Я не успеваю сделать хоть что-то, Чертов обхватывает мое запястье и притягивает к себе. Я вдруг чувствую жар его сильного тела, но это длится всего мгновение, мужчина перенаправляет меня на стул. Именно перенаправляет, не швыряет или бросает, но силой показывает мое место.
— Я облегчу тебе задачу, Татьяна, — Чертов упирается одной ладонью в спинку стула и наклоняется ко мне. — Я знаю, что ты всего лишь фиктивная жена. Лавров платил тебе, чтобы ты изображала…
— Я не брала его деньги.
— Пусть не платил, — он усмехается, показывая, что ему плевать. — Ты страдала бесплатно…
— У меня не было выбора!
— Его и сейчас нет, — Чертов подносит ладонь к моему лицу и отбрасывает прядку волос. — С другой стороны стола лежат бумаги, которые тебе показывал Артем. Дотянись до них и подпиши.
Нет тут ни миллиметра для сопротивления. Это каток, а не человек. Он дает мне всего-ничего пространства, чтобы я могла подтянуть к себе бумаги, и неотрывно смотрит, как я ищу ладонью ручку. Я, наконец, обхватываю ее и делаю проклятые росчерки там, где показывает Чертов. Он не отходит от меня и его опасная близость действует лучше всяких угроз. Тут подпишешь что угодно и даже последнее отдашь.
— Что-то еще? — я до боли упираюсь в край стола, чтобы отодвинуться от Чертова как можно дальше. — Что от меня еще надо?
— Не задавать вопросы.
— То есть я все-таки останусь в доме?

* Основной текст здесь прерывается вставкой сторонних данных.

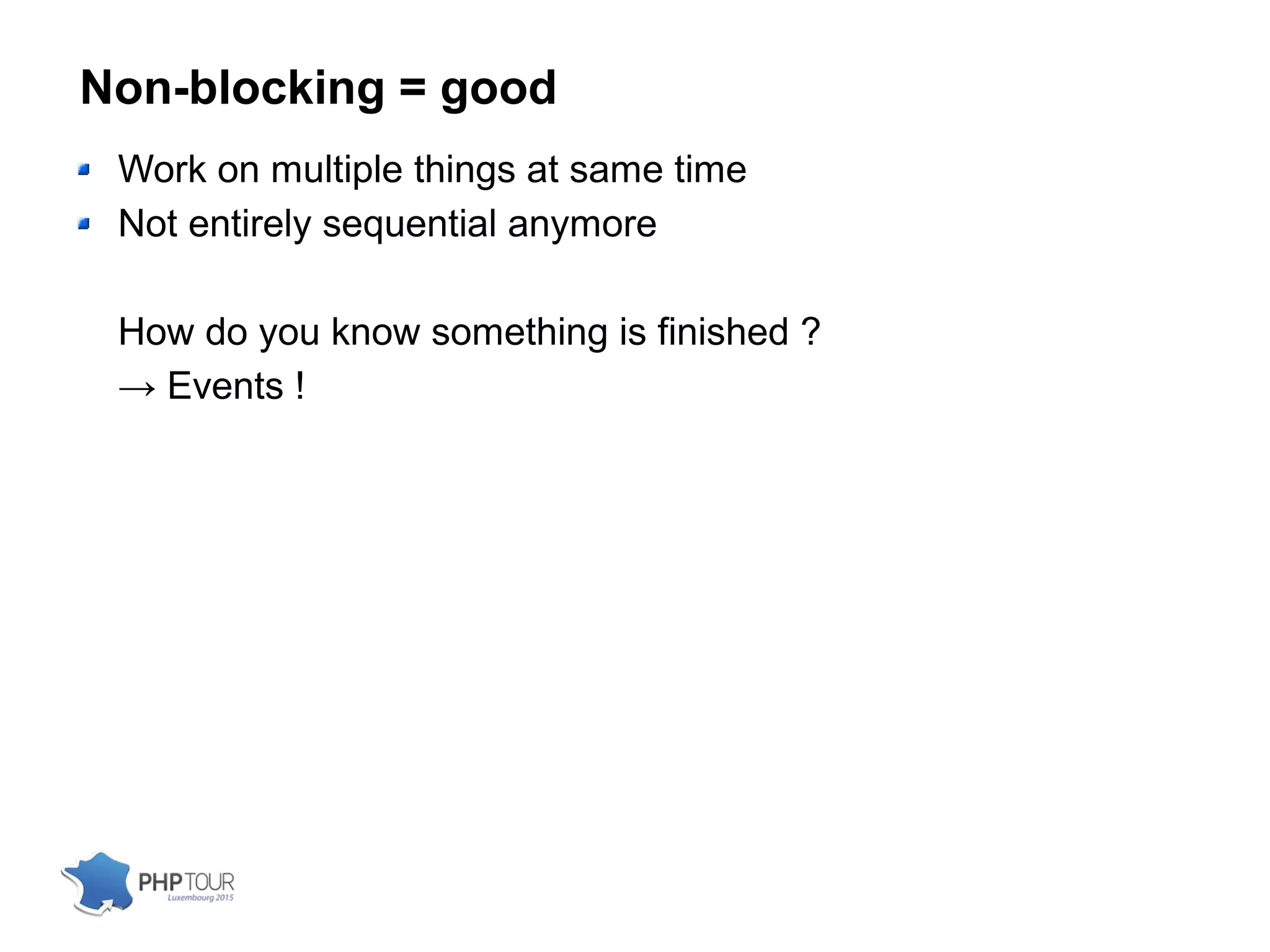The width and height of the screenshot is (1270, 952).
Task: Click the blue bullet before 'Work on multiple'
Action: coord(84,169)
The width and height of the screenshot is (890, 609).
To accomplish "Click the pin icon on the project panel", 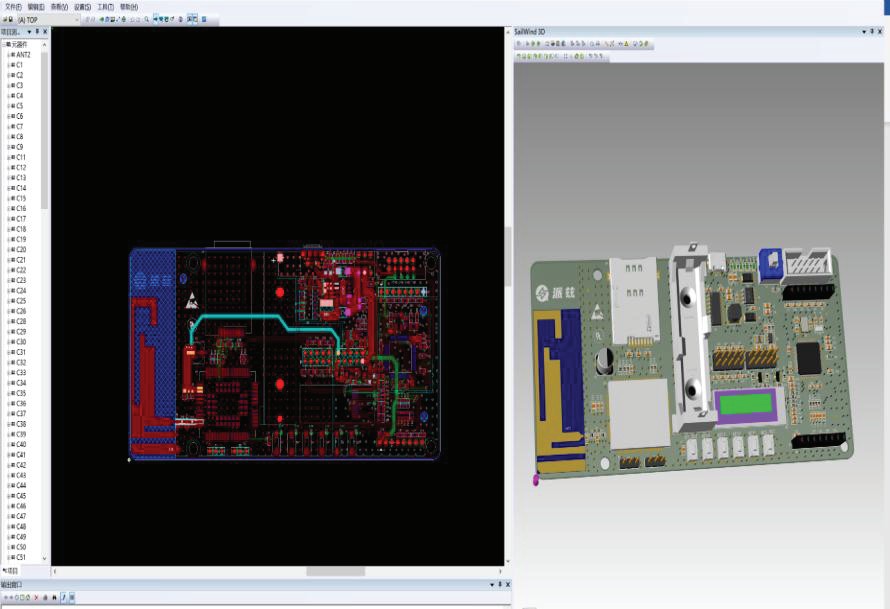I will [36, 32].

Меня не отпустят?
Я запоздало прикусываю язык, и то на секунду.
— Я не могу не задавать вопросов, я тогда свихнусь…
Я отворачиваюсь от Чертова, чтобы заткнуться и привести дыхание в порядок. Он недолго стоит на душой, но все же отодвигается. Обходит стол и присаживается на него с другой стороны. Я слышу каждый его шорох, а хочу слышать только свой пульс.
— Лавров трогал тебя? — спрашивает он, хороня все мои попытки успокоиться. — Вы спали?
Я мотаю головой.
— А кто-то из его парней?
— У тебя есть Родий, допроси его. Я не хочу говорить об этом.
— Родий мертв.
— Что… Как?
Я смотрю на Чертова через плечо, а на его лице не дергается ни один мускул. С таким выражением можно о погоде беседовать.